Items from a dataset
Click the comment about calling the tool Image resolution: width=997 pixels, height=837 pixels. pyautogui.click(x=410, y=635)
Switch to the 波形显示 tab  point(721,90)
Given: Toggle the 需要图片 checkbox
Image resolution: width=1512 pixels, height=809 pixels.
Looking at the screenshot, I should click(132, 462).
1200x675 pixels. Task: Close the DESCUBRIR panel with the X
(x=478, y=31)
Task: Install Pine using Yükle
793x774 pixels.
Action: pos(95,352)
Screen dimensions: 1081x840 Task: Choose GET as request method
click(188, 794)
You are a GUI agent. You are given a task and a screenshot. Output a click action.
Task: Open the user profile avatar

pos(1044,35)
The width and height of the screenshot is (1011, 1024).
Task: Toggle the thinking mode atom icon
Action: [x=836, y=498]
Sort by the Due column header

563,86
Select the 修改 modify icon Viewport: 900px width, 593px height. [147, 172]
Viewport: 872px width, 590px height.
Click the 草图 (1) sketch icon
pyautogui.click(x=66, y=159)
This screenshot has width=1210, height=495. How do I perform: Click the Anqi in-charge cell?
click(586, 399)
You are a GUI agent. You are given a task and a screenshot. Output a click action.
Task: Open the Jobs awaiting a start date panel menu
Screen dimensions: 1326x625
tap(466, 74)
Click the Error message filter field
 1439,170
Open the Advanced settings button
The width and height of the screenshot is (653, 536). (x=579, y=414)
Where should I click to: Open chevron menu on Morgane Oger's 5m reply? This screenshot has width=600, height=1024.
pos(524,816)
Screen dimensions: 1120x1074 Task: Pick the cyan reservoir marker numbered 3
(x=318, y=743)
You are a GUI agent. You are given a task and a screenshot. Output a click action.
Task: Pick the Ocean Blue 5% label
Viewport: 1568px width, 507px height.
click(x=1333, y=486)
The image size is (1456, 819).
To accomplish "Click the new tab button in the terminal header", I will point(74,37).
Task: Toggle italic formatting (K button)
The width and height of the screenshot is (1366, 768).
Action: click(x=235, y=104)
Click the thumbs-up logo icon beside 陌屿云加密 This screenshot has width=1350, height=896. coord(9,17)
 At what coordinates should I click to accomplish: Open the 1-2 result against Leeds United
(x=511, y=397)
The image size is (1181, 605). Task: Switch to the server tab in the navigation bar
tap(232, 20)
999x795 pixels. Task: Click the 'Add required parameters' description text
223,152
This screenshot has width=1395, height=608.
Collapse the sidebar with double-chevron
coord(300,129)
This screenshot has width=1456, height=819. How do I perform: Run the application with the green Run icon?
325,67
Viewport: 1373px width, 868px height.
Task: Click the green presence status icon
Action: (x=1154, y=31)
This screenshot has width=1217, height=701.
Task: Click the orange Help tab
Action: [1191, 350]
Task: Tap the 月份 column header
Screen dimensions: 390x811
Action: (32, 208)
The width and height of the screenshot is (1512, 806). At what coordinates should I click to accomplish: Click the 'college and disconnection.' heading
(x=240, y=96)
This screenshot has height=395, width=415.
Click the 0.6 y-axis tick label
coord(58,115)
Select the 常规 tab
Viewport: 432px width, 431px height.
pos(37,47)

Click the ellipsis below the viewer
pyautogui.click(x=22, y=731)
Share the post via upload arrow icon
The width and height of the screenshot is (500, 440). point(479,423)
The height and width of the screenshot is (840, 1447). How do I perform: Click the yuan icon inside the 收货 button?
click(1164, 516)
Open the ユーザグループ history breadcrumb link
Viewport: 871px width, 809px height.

▶ _WHAT YOU SHOULD DO_
Copy out only the lines from the one containing "Select the 修改" up to and including the one containing "click(586, 399)", substituting "drawing" for "sketch" and leaving everything else unchanged.

▶ _SOLUTION TO THIS PROBLEM_
Select the 修改 modify icon Viewport: 900px width, 593px height. [147, 172]
Viewport: 872px width, 590px height.
Click the 草图 (1) drawing icon
pyautogui.click(x=66, y=159)
This screenshot has width=1210, height=495. How do I perform: Click the Anqi in-charge cell?
click(586, 399)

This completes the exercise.